— Я думал… То есть я не знал… То есть по сути это твоя первая ночь дома после… в общем я хотел… но…
— Тише, — попросила Василиса, уловив из его бессвязной речи все, что было необходимо. Уже то, что он запинался, говорило о многом. — Все нормально, я выспалась и хочу к тебе.
Он подвинулся, освобождая ей место, Василиса кошкой скользнула под одеяло, устроилась у него на груди, с наслаждением потерлась носом о голую кожу. Наконец-то вместе и одни, как же хорошо… На постель падал лунный свет, путался в одеяле. Василиса зачерпнула его ладонью, поднесла к лицу, подула, и он разлетелся под потолком светящимся крошевом. Однажды, когда она оказалась в этой спальне в первый раз, она уже делала подобный фокус, и до сих пор помнила, как отразились огни в глазах Кощея…
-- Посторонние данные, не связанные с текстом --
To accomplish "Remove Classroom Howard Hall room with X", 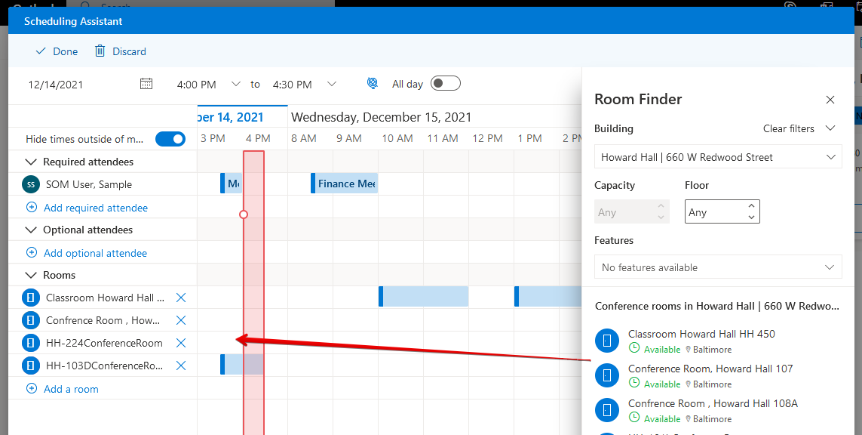I will point(180,298).
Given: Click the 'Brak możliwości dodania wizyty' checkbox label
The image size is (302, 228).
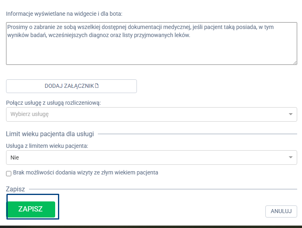Looking at the screenshot, I should [x=85, y=172].
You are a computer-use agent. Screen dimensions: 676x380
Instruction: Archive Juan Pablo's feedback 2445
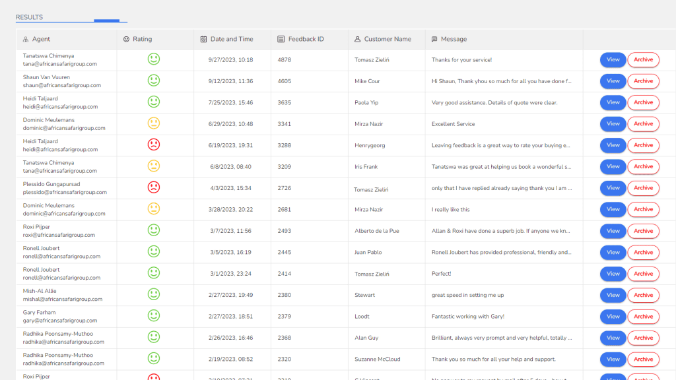643,252
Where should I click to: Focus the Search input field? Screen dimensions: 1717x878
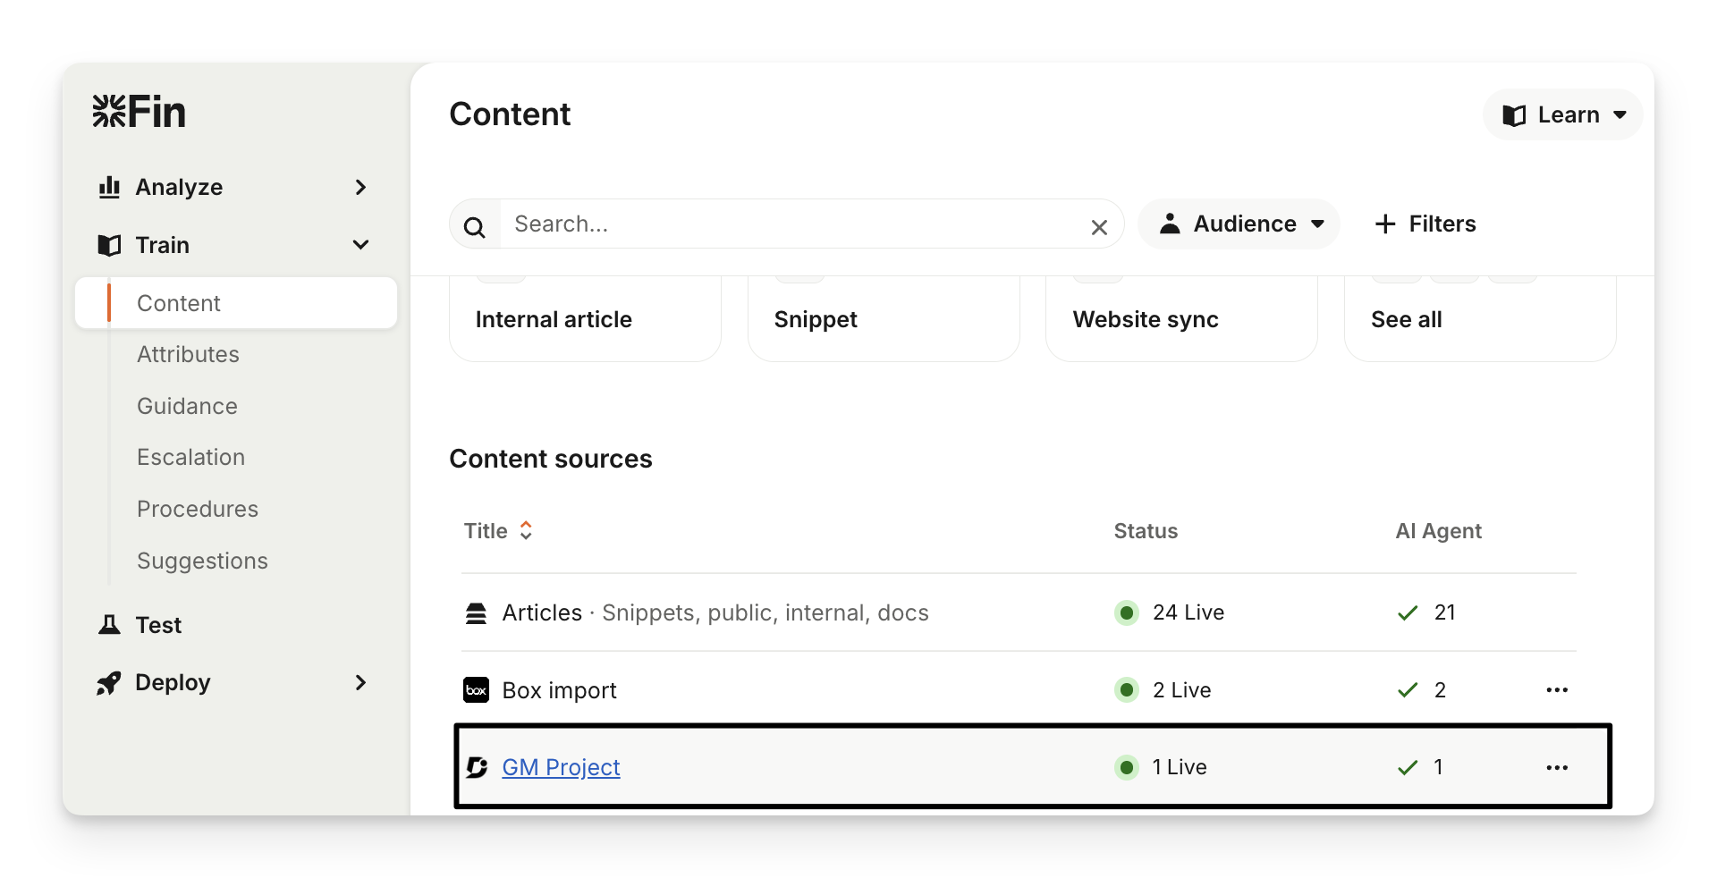[x=787, y=224]

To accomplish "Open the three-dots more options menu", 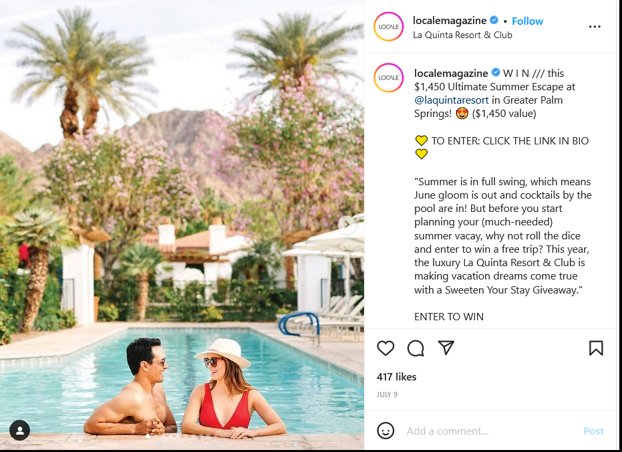I will click(x=595, y=27).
Кощей поцеловал ее в макушку, пальцы ласково легли на голову, перебирая выбившиеся из косы пряди.
— Как ты? — спросил он.
— Еще немного, и окончательно приду в себя.
— Не жалеешь, что отказалась от силы?
Василиса горько усмехнулась. Кто о чем, а ее муж о своем любимом…
— Ее было слишком много, это была уже не я, — пожала плечами она.
— Ты бы привыкла.
— А зачем? Просто чтобы обладать ею? Нет, если уж брать силу, то ради чего-то конкретного.
Кощей засмеялся, по-доброму, но словно умиляясь ее наивности, будто слушал измышления ребенка о сложных взрослых вещах.
— А зачем по-твоему мне такая сила? — спросил он.
— Чтобы держать в узде Навь, — уверенно ответила Василиса.
— Но ведь я не всегда был царем Нави.
— Ну так и не стал бы без силы.
Кощей погладил ее по голове, очертил пальцем линии лица.
— Последнее, о чем я думал, когда заполучил эту силу, что я буду царем и уж тем более Нави. Я просто хотел могущества.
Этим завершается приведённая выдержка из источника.